Harvard Law Today: Were you surprised by the verdict?

Nancy Gertner: No. The judge had put his finger on the scale. The opening salvo — when the judge said that the government couldn’t call the victims victims, but could call them rioters, arsonists, and protesters — opened the door. That said to the defense that it’s okay to demonize the victims, in part by focusing on what they did right before they were shot. But that also opened the door to demonizing the victims about what they were doing in Kenosha. And that broader lens continued to be part of the problem. One example was when the videographer, who should have gotten on the stand and said, ‘I took this video. Here’s what I saw.’ was permitted to testify about Antifa. And during the closing arguments, the defense kept talking about how Rittenhouse came to prevent the protestors from doing again that night what they had done before. It was a trial of the protestors. And the number of times that the judge yelled at the prosecutor also silenced him in a way that shouldn’t have happened. There are things the prosecutor could have and should have objected to that he didn’t. So, I was not surprised at all.

HLT: How do you think the prosecution and defense did?

Gertner: Well, I think the defense heard the judge’s direction. We know that the defense, by the way, had a jury consultant. I would assume that the jury consultant was probably picking jurors according to politics. I thought that the tone of the prosecution was businesslike, that the prosecution was terrific. But there were times when he didn’t object. And I wondered whether there were times that he wasn’t objecting because, if he did, he would draw the judge’s ire.

HLT: What do you think the biggest challenges were for the jurors?

Gertner: I think the issue was the moments before Rittenhouse shoots. He said [Joseph] Rosenbaum reached for his gun. And I think he said that with respect to [Anthony] Huber as well. Now, I’ve been thinking a lot about that. If reaching for your gun, the gun of a 17-year-old civilian, was seen as hostile, we are in very dangerous territory. But the jury essentially went along with the notion that reaching for his gun meant not that he’d be disarmed and the whole situation de-escalated, but rather that that would mean he would be shot. And the jury had to dissect that: Does reaching for his gun mean they were going to shoot him, or does it mean he would be disarmed? And if, at this point in trial, you’ve already been programmed to think that the protesters were evil, you’re going to err on the side of saying that reaching for his gun was aggressive.

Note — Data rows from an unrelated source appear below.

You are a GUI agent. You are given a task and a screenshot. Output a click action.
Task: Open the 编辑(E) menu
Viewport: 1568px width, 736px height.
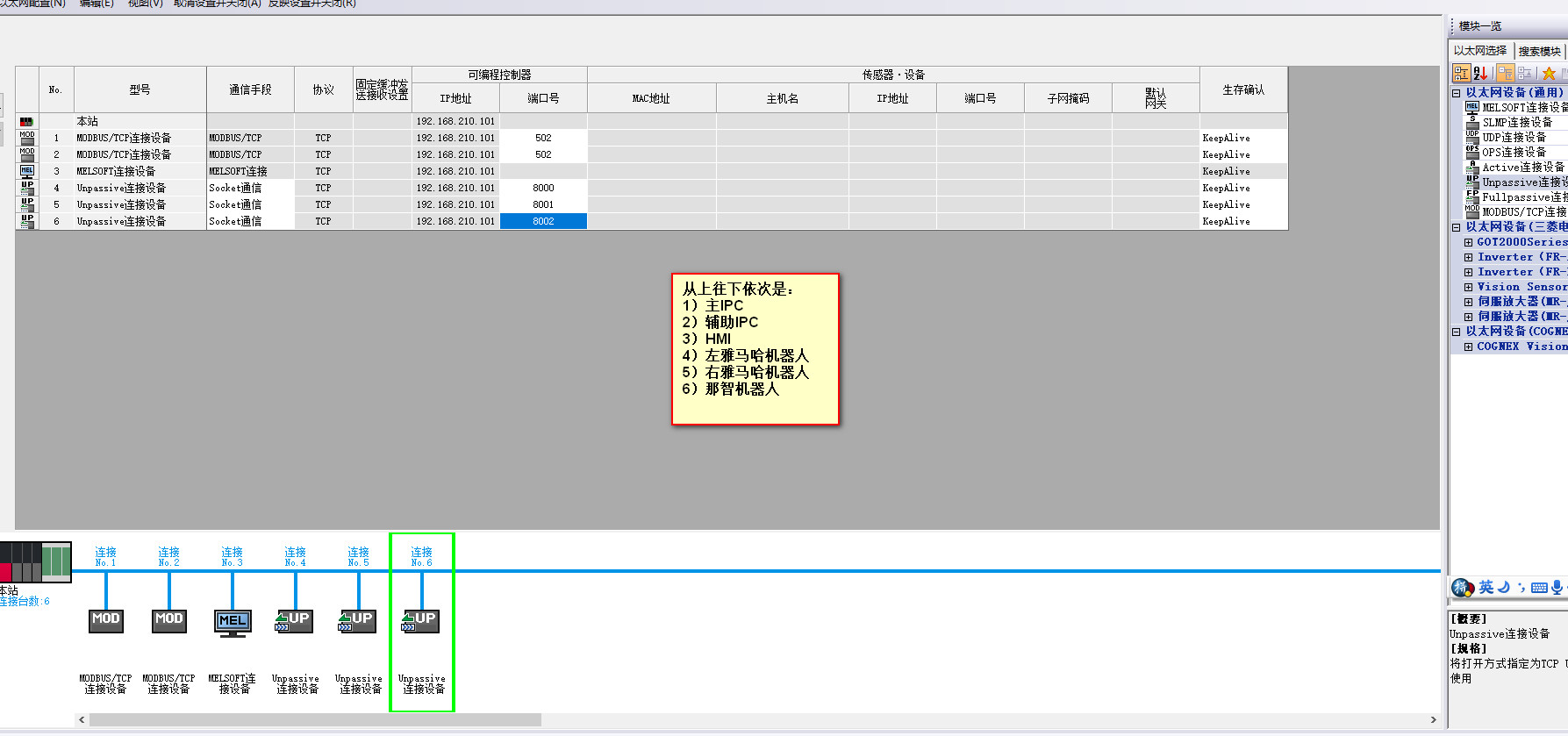pos(97,4)
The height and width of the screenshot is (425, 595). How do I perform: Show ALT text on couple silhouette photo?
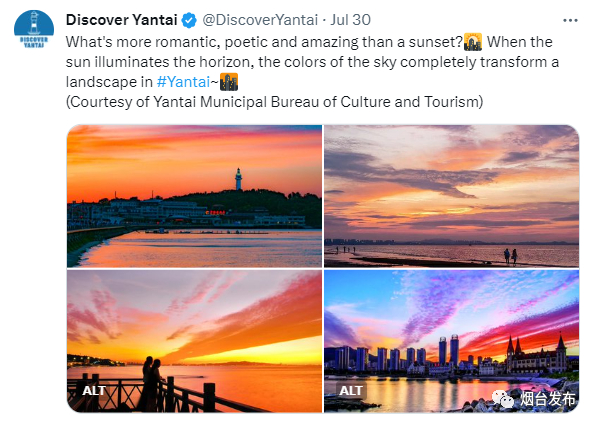click(94, 390)
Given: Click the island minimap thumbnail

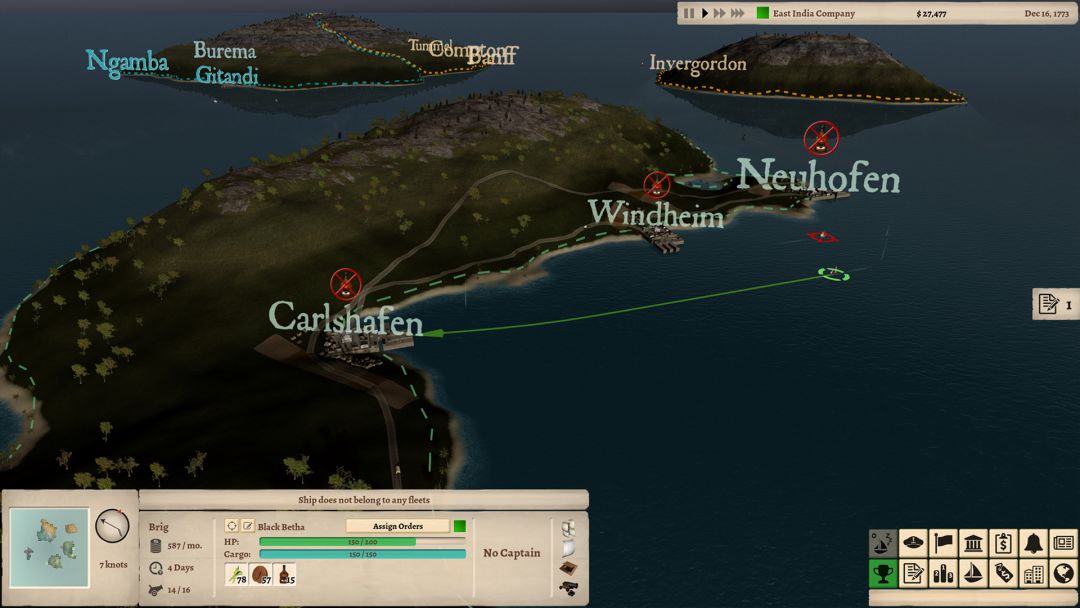Looking at the screenshot, I should [48, 547].
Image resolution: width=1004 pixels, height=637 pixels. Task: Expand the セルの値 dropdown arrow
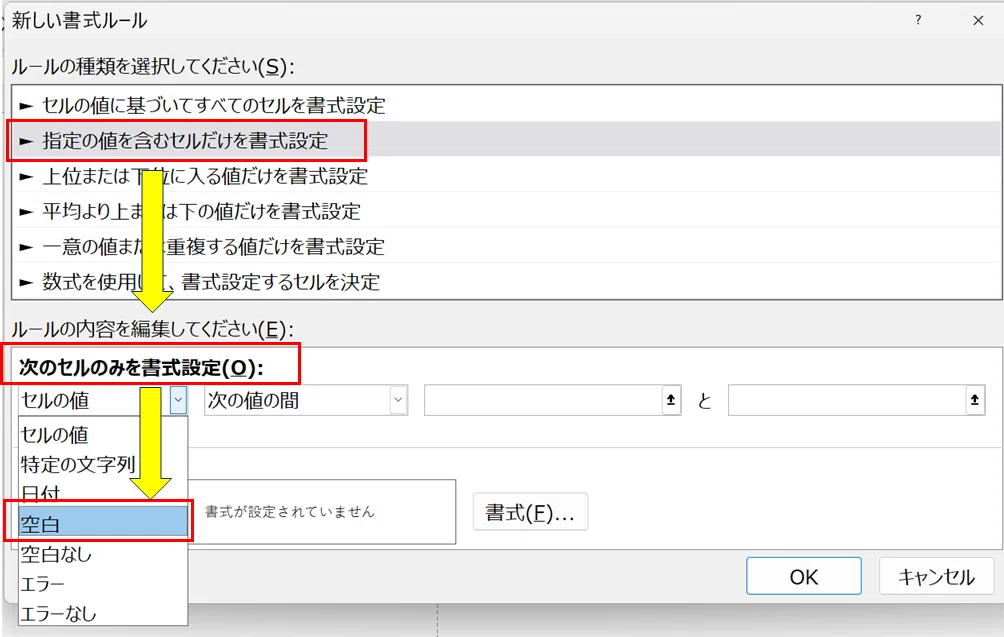tap(178, 400)
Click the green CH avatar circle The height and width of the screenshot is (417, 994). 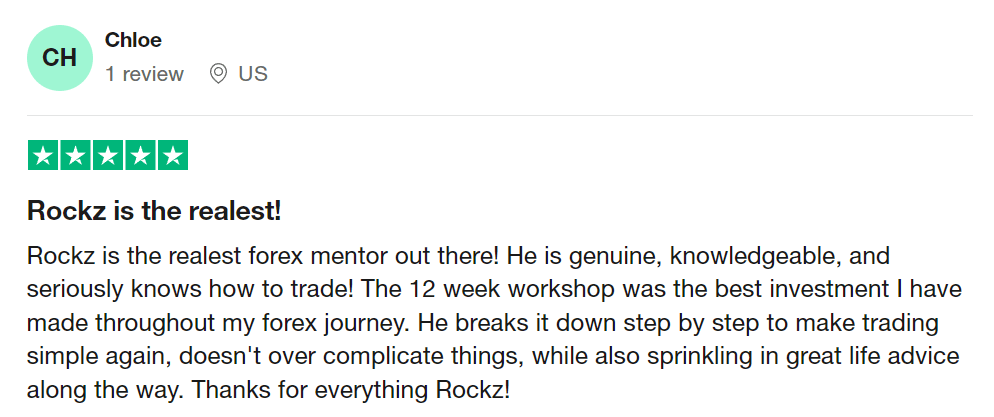pos(60,58)
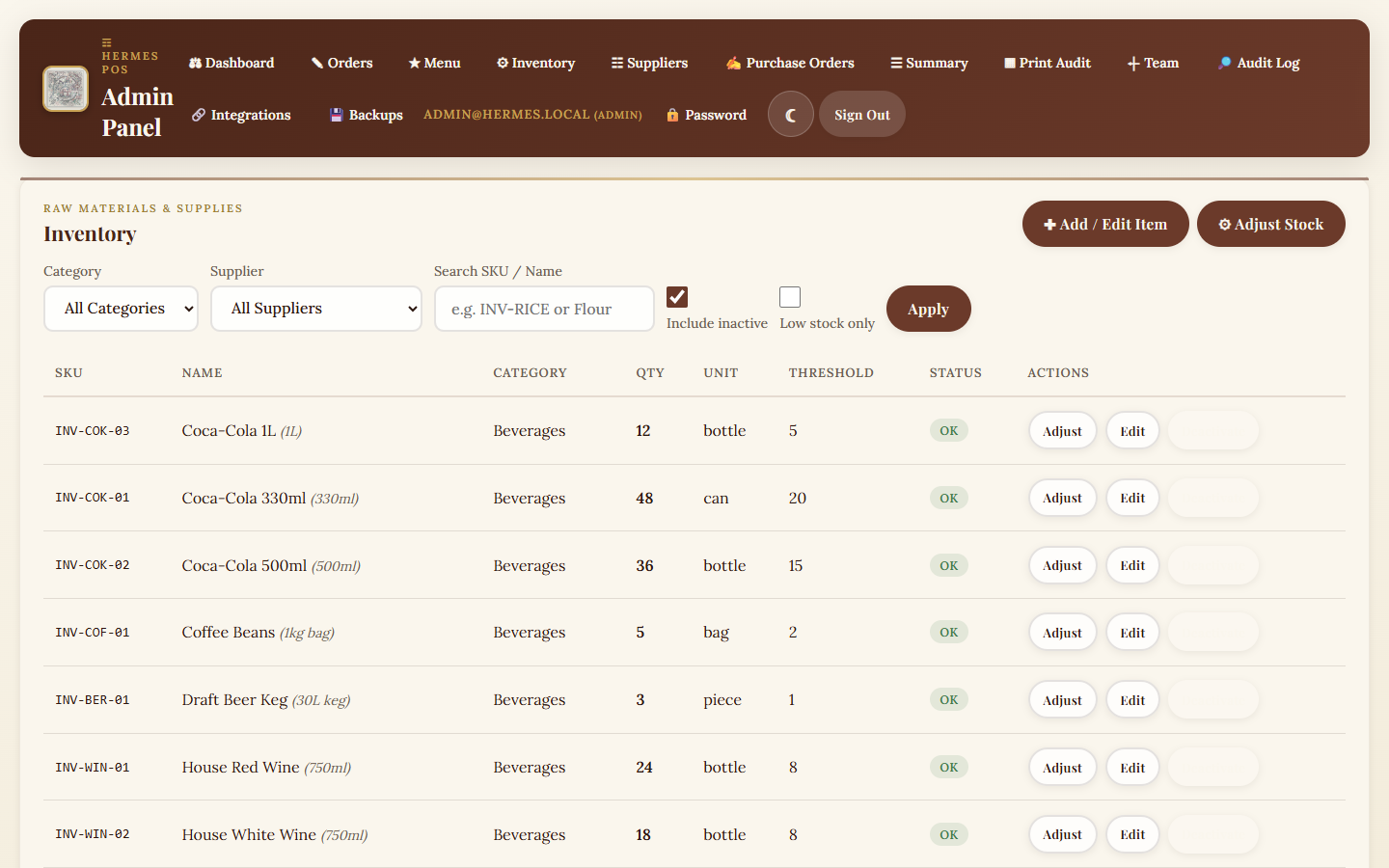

HLT: That’s interesting because reaching for a gun is also one of the facts in another trial that’s happening in Georgia right now related to the killing of Ahmaud Arbery.

Gertner: Right. The defense in that case has a more difficult time, because the defendants were chasing Arbury. That was not the case with Rittenhouse. And there’s also the racial difference. There, a jury could easily believe that when three white guys with guns are chasing a Black guy, the Black guy’s effort to get the gun is to protect himself. So, the fact that they were clearly the aggressors, that they were chasing him, that there were three of them, and that there was really no evidence that he had done anything wrong could mean a jury makes a different decision.

HLT: So, what is the legal standard?

Gertner: There is a rule that if you provoke an encounter, you can’t then use that provocation to use deadly force. If you are the provoker, you lose the right to self-defense. But there’s always an “unless” clause. So, if you’re the provoker, you lose the right to self-defense, unless the person you provoked looks like he was about to use deadly force on you; then you have a right to respond. But the difference between Arbery and Rittenhouse is that Rittenhouse had a narrative of why he was where he was. It was not a narrative that particularly satisfied me. But he could paint an interesting picture of what he was trying to do. The three men in Arbery’s case did not have that at all. So, they have a much harder provocation defense. In their case, they clearly provoke, and he responds in order to keep from being shot. But it’s an all-white jury, so who knows.

HLT: Does the verdict send any message?

Gertner: It does in the way that the verdict in the Rodney King case did. So, anyone who watched that video wondered ‘how the hell could that have been justified?’ But the police officers successfully argued that there were things that the jury had not seen before the tape was turned on. So, there have been a number of similar verdicts. I don’t think that any future defendant goes into a trial like this and says, ‘I’m going to be acquitted just like Rittenhouse.’ I think that’s unlikely, but it is also incredibly dangerous.